Data adjustments are made according to the model used. Logistic regression and individual-level GWLR use raw data, while logistic regression modeling by province and provincial GWLR use adjusted data. Data separation in the logistic regression modeling by province causes physical activity and location variables to lack categories in some provinces, limiting the number of predictors to seven. Provincial GWLR uses percentage and average data per province with nine predictor variables. The adaptive bi-square kernel function was the best weighting function for both provincial and individual-level GWLR models. The AIC value for the provincial GWLR model using the adaptive bi-square kernel function is 43,735, while the AIC value for the individual-level GWLR model is 12,491.25.
The individual-level GWLR modeling is more effective in modeling the BMI data of WRA in Indonesia compared to the provincial logistic regression model and the provincial GWLR model. The individual-level GWLR model can still capture the inter-provincial location effects even though all individuals in a province are assumed to share the same coordinates. The logistic regression modeling by province cannot capture inter-provincial relationships since the analysis is conducted separately for each province. Converting individual data into aggregate data in the provincial GWLR model reduces data variation, making the relationship between explanatory variables and the response difficult to detect statistically. As a result, no explanatory variable shows a significant effect in all provinces under the provincial GWLR model.

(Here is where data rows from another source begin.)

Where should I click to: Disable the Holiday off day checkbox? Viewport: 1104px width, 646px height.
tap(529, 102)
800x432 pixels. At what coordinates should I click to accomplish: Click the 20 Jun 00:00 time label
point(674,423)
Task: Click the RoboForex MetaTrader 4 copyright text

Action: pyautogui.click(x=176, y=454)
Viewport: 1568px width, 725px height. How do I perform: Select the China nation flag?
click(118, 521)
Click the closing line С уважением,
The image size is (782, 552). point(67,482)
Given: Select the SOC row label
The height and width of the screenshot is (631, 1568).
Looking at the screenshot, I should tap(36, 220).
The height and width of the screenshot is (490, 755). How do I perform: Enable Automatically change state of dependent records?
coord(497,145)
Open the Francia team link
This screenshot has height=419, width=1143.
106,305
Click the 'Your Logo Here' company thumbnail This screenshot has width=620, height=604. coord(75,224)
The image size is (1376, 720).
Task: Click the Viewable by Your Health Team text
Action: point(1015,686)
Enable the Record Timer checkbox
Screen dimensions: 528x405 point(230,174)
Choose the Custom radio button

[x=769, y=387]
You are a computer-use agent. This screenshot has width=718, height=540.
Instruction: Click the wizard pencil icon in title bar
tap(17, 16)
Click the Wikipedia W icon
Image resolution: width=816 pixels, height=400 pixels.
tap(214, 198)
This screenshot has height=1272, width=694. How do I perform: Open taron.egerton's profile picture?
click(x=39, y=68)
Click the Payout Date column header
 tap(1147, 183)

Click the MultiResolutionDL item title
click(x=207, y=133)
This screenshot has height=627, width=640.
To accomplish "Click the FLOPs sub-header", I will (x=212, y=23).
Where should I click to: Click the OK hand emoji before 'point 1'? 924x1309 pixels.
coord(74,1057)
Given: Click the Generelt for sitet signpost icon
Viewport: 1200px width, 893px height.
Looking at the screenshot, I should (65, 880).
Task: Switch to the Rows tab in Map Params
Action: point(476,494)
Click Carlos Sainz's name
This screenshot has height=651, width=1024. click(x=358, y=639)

The results of logistic regression, provincial logistic regression, and individual-level GWLR modeling indicate similar odds ratios >1 for CRP levels. Non-inflammatory CRP levels increase the likelihood of WRA having an ideal BMI compared to inflammatory CRP levels. Other variables have different interpretations in increasing the likelihood of an ideal BMI across provinces. Geographic variation maps of significance and odds ratios from the individual-level GWLR model with the adaptive bi-square kernel function provide an effective visualization tool for developing targeted public health interventions and prioritizing strategies likely to be effective in various provinces.